» Exercices proposés
- a) Résumez en deux phrases l'extrait sur le mot asélgéïa.
- b) Poursuivez, s'il vous plaît, l'extrait sur le mot asélgéïa après sa dernière phrase.
╭─ Extrait du document
Au premier siècle de notre ère, l’historien juif Josèphe utilisa ce mot (asélgéïa) à propos de la reine Jézabel qui dressa un autel pour Baal à Jérusalem. C’était un outrage choquant, un acte qui bafouait impudemment l’opinion publique et la décence.
On trouve dans les Écritures grecques chrétiennes un emploi du mot asélgéïa semblable à celui qui en est fait dans les écrits profanes. Par exemple, l’apôtre Paul parle des gens des nations et dit qu’à cause de “l’insensibilité de leur cœur” ils ont “perdu tout sens moral [et] se sont livrés à l’inconduite [asélgéïa] pour pratiquer avec avidité toute sorte d’impureté”. (Éph. 4:17-19, NW.) L’apôtre Pierre associe aselgéïa aux pratiques des nations telles que “les convoitises, les excès de vin, les orgies, les soûleries et les idolâtries illicites”. (I Pierre 4:3, 4, NW.) Parlant de Lot, qui était affligé par les actes des habitants de Sodome, l’apôtre souligne leur “conduite débauchée”, ‘bravant la loi’. Il compare certains hommes de son époque aux habitants de Sodome disant qu’ils sont “audacieux, obstinés”, qu’ils “méprisent la seigneurie”, ne craignant pas de ‘parler en mal des glorieux’, et qu’ils profèrent des “paroles pompeuses et inutiles”. (II Pierre 2:7-10, 18, NW.) Toutes ces expressions expriment bien le sens du mot asélgéïa qui désigne une conduite honteuse et impudente.
Pareillement, le disciple Jude écrit à propos d’hommes impies qui utilisent la faveur imméritée de Dieu comme un “prétexte d’inconduite” et souligne leur attitude dédaigneuse et méprisante envers l’autorité légitime. Leur “inconduite” consiste non seulement à ‘souiller la chair’ par l’impureté sexuelle ou autre, mais aussi à ‘faire peu de cas de la seigneurie et à parler en mal des glorieux’. C’étaient des “hommes animaux, qui n’ont pas de spiritualité”. — Jude 4-8, 19, NW.
╰─
╭─ Données recueillies
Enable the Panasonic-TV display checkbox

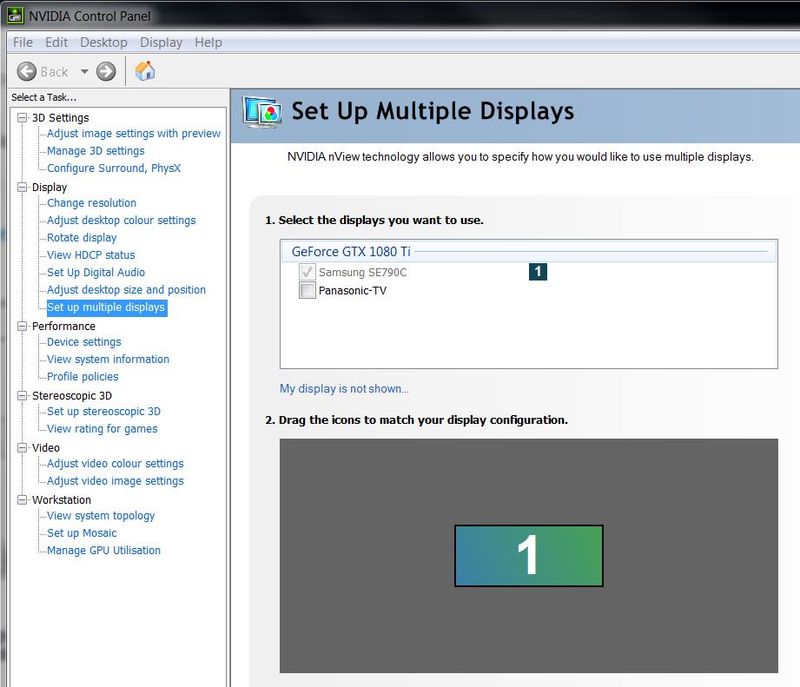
╰─
» Réponses
- a) Le mot grec asélgéïa, que Josèphe emploie à propos de la reine Jézabel, désigne une conduite honteuse et impudente qui bafoue l'opinion publique et la décence. Les apôtres Paul et Pierre ainsi que le disciple Jude l'emploient dans le même sens pour des gens livrés à l'impureté et méprisant l'autorité légitime.

- b)
L’attitude dépeinte par le mot asélgéïa est aujourd’hui très courante dans le monde. De nombreux jeunes gens rejettent toute contrainte et n’hésitent pas à outrager la décence publique, à bafouer avec insolence l’autorité et à injurier leurs parents et d’autres personnes. Cependant les jeunes ne sont pas les seuls à agir ainsi. Le théâtre, le cinéma et les revues n’exposent pas seulement la nudité et les actes sexuels ; ils exaltent la violence sadique et le langage obscène. Ce sont là autant d’aspects de “l’inconduite” au sens biblique du terme.
Toutefois, nous pouvons remarquer que le mot “inconduite” (asélgéïa) est quelque fois associé aux termes “fornication” (pornéïa) et “impureté” (akatharsia) (II Cor. 12:21 ; Gal. 5:19 ; voir Romains 13:13 ; NW). Quelle est la différence entre ces termes ?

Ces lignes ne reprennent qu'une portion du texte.